Private Lending

11 September 2020

Lending money privately can be a very lucrative investment, however the recent Court of Appeal case of Investec v Booth 2016 and its coverage in the media, has no doubt reminded lenders of the potential risks involved. It may therefore be of interest for lenders to note that, in order to reduce risk, there are initial steps and precautions that Alexandra Bassford thinks that lenders should personally take before deciding whether to lend.

1) Valuations

It is vital that any valuations are up to date. Lawyers are not qualified to value a property. Lawyers can review the valuations and make comments but it is up to the lender to satisfy themselves that they are happy with the value given.  If the valuation suggests that a specialist report be carried out, then such report should be carried out before proceeding further with the lending.  It may also be prudent to request two or even three valuations to gain an average value of the property as valuations have varied quite considerably in recent times.

2) Loan to Value

This ties in with the requirement for accurate valuations. You must bear in mind the fluctuating market and any prior charges and the interest payable thereon in order to establish LTV.

3) Position of the Charge

Whilst second and third charges may seem less appealing, depending on the circumstances, they may be a far safer option than a very high LTV first charge. If securing after a first charge, you must also consider whether the prior secured bank has granted their authority for the new charge to be registered.  If the new charge puts the borrower in breach of their prior facility agreement, then the loan may be called in, which ultimately may bankrupt the borrower, something no lender wants to deal with.

4) Guarantors

If lending to a company then an individual should almost always act as a guarantor (in most cases a director). A guarantor provides additional security as, in most cases, if a company goes into administration, the directors will not become personally liable for any outstanding debt.  The guarantee also acts as an additional incentive for the guarantor to ensure the company discharges all of its obligations in relation to the lending.

5) Bankruptcy

Carrying out credit checks will give an indication of the persons borrowing history and may assist you in evaluating the risk.

6) The Type of Security

If the property is tenanted, and the repayment is based on the rental, then it may be worth considering whether to take security over the rental stream. Another matter to take into consideration is the implications if the tenant defaults on the rent.  There is the also the additional consideration of how tenants may treat the property.
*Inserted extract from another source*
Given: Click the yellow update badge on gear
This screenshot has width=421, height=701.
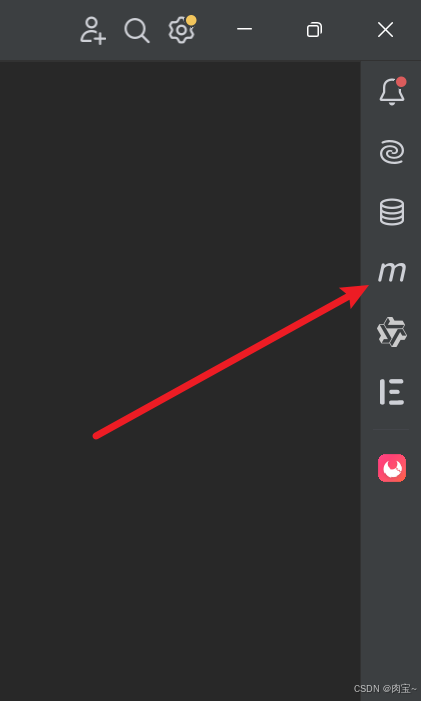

If a spouse or common law spouse or civil partner resides in the property that represents the matrimonial home and the spouse or civil partner is not a joint debtor, then under Article 12 of the Bankruptcy (Desastre) Jersey Law 1990, that spouse or civil partner has the right, within three months, to apply to the court for an order in respect of the property. This not only creates a three month delay in dealing with the property but also may affect the security itself depending on the court order. The law states that the court’s duty is first to give consideration to the desirability of reserving the matrimonial home for the spouse or civil partner and/or their dependants. Historically spouses have been granted life enjoyment for a specified period or ownership of the property subject to a hypothec in favour of the creditor in the event of sale, death or cession of the property. Whilst it is usual practice to have the spouse or civil partner to sign a waiver, the law still allows for an application to be made.

Although lawyers ask the borrower’s lawyer to confirm whether there are any tenants and/or potential Article 12 claims, the borrower’s lawyer can only provide such information having made due enquiry of their client.  If their client has not been forthcoming with the information then the truth of the situation usually only comes to light when it is too late and bankruptcy proceeding have be initiated.  Lenders may be more familiar with the borrowers and/or the property and therefore may be better placed to obtain this information which will assist in making an informed decision whether to lend and on what terms.